The remix album carries with it certain dance-y, ostentatious, capitalizing-on-a-hit-record, usually drum-heavy connotations. Lymbyc Systym (a duo of brothers from Arizona) challenges this with subtle, nuanced remixes that work as continuations of the original songs from their 2007 album Love Your Abuser. Courtesy of Bibio, The Album Leaf, Daedelus and others, the remixed songs never really approach anything dance-y, aside from “Astrology Days (The One AM Radio Remix)” which finds hand-clapping, ass-wiggling grooves where there once was only spastic jolts and drum fills.

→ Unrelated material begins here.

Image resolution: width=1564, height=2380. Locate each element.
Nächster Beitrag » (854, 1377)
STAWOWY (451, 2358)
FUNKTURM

This re-thinking of the songs help them to achieve more clarity and focus. A few of the songs are actually shorter than their original brethren—some longer and two (“Birds” and “A Day At The Beach”) are actually the exact same length. The album has a hovering air that suggests the musicians are building on something big. Countless moments play like incidental music in a film where some startling moment is approaching; a realization about to take bloom. What that realization is is never quite clear. Everything is always slightly out of reach and slightly muddled. The remixes and the originals seem like a collection of ideas that Lymbyc Systym deliberatley leave a little raw/ underbaked. They forego rigidity for bewilderment.
Like the original album, Love Your Abuser Remixed maintains an amorphousness of song structure. Melodies bob and weave. Verses, bridges and choruses are smeared together. Drums appear as if from a fog. The sparkling of clinks, clacks, buzzes and whirls sound like the mental workings of some schizophrenic robot loosing its bearings and then stumbling back again all the while showing distance and warmth from the light in its metallic eyes.
The sound is not unlike some jam session held by Radiohead, Tortoise, Matmos and maybe one of the Kraftwerk guys at a benefit for something strangely beautiful like a cure for existential ennui. There are little to no vocals. Syncopation, the feel of improvisation and touches of virtuoso playing appear but never with the scuzzy air of anything jazzy.